Video Discription |
IAN: It's been 75 years since the D-day invasion brought about the beginning of the end for Nazi Germany. It's been 30 since the fall of the Berlin Wall, which despite lingering divisions between East and West, left Germany with a resurgent economy. A Wirtschaftswunder, making it the most prosperous in Europe. And for the past decade plus, stewardship of that economic engine could be traced back to a woman whom Germans lovingly called 'Mutter', or mother. That's Angela Merkel. She's twice named by Forbes as the world's second most powerful person behind Vladimir Putin. Merkel has helmed her country and, indeed, Europe through crisis after crisis. The 2008 financial meltdown, the Greek economic collapse, Eurozone threats, the migrant crisis. But that last one contributed to her undoing. Four years ago, chancellor Merkel opened Germany's borders to refugees fleeing war torn places like Syria and Iraq. Since then, anti-immigrant parties have leapt ahead in the polls. Also capitalizing on a West German disconnect with the former communist East where jobs and prosperity have lagged.
REAGAN SOT: "Mr. Gorbachev, tear down this wall".
IAN: You see, all that Wirtschaftswunder wasn't as wonderful in the East as it was in the West. Since reunification in 1990, the economy in Eastern Germany has certainly improved, but a 2018 report on German unity found it remains at 75% the strength of Western regions. It's poor, and 57% of Germans in the East reported feeling like second class citizens. Only 38% of them surveyed felt that reunification has been a success. And those conditions are creating a ripe environment for the rise of nationalism and right-wing movements.
PROTESTORS SOT: [In German] Homeland, Freedom, Tradition. Multiculturalism will ruin all that.
IAN: The country's political center has held, but only just. In Brandenburg, the far right Alternative for Germany, AfD, party effectively doubled its share of the vote, and in Saxony AfD almost tripled its share to nearly 28%. That's only five percentage points behind Merkel's own center-right Christian Democrats.
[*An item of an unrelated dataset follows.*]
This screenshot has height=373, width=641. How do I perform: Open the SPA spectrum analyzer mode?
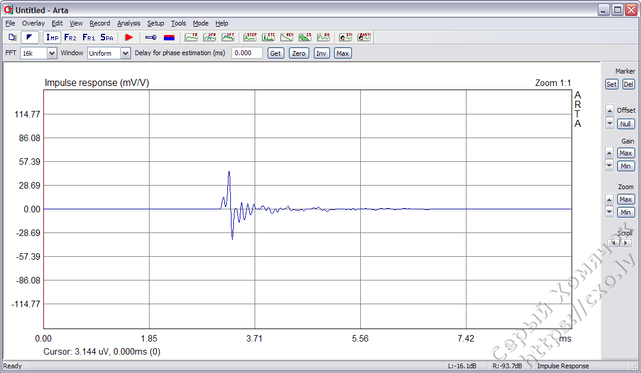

Coalitions have been cobbled together to beat back the AfD's influence while the Merkel government has reduced asylum applications and ramped up deportations to quell local discontent, but the cat's out of the bag. German politics have grown fractious with those like Merkel and her successors now having to fend off a new, if not familiar, political influence intent on reviving that old "us versus them" way of thinking. Something that's growing all across the continent. Meanwhile, economic storm clouds are gathering. The latest read is that the German economy is heading towards recession. The reasons are varied, but for starters, Germany is the world's third largest exporter. Its big manufacturing sector relies on steady trading partners, so US-China trade war, Brexit, that all leaves it particularly exposed and that means Germans will start to feel the pinch, just about the same time that a growing political movement is looking for someone to blame.
Ian Bremmer breaks down the current state of political affairs in Germany and describes in detail the conditions that led to a rising right wing.